BACKGROUND: The pathogenesis of acute-on-chronic liver failure (ACLF) in chronic hepatitis B (CHB) is not well understood. The aim of this study was to investigate whether there is an association between HBV polymerase (P)/overlapping surface (S) gene and basal core promoter (BCP)/precore (PC) variants and development of ACLF in CHB. METHODS: Two CHB patient cohorts were compared: (i) ACLF (N = 12) (11/12 M, median age 52 yrs., 5/9 genotype C, 6/12 HBeAg+), (ii) 27 treatment native CHB carriers (15/27 M, median age 44 yrs., 9 genotype B, 10 genotype C, 1 genotype A, 5 genotype D, 2 genotype E). Clonal sequencing of PCR-amplified HBV P/S and BCP/PC gene fragments was done and HBV diversity, frequency of immune escape (IE) and drug resistance (DR) mutations and mutations in BCP/PC gene (G1896A and A1762T/G1764A), were compared between each group. RESULTS: Our data showed the incidence of IE and clusters of mutations in the HBV S region was significantly greater in ACLF patients vs. treatment naïve CHB patients (p < 0.05). Additionally, a significantly higher frequency of G1896A and A1762T/G1764A mutations were found in HBeAg negative than in ACLF patients (p < 0.0001). CONCLUSION: In our study, ACLF was not associated with a specific genomic mutation.

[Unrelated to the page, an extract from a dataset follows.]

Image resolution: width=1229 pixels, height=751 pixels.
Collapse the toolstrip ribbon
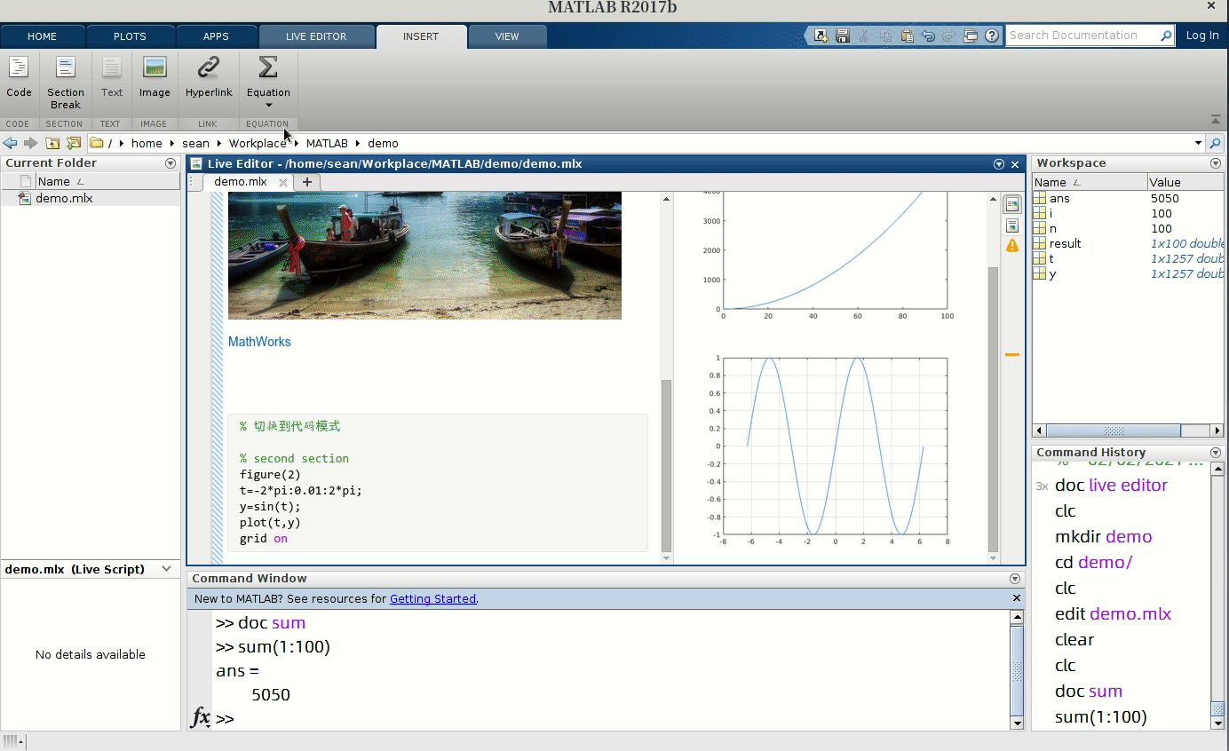tap(1216, 119)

However, higher frequency of IE mutations along with various mutations clustering in the HBV S region could contribute to or be an outcome of ACLF in CHB infection. (words 226). ELECTRONIC SUPPLEMENTARY MATERIAL: The online version of this article (10.1186/s12985-017-0870-x) contains supplementary material, which is available to authorized users.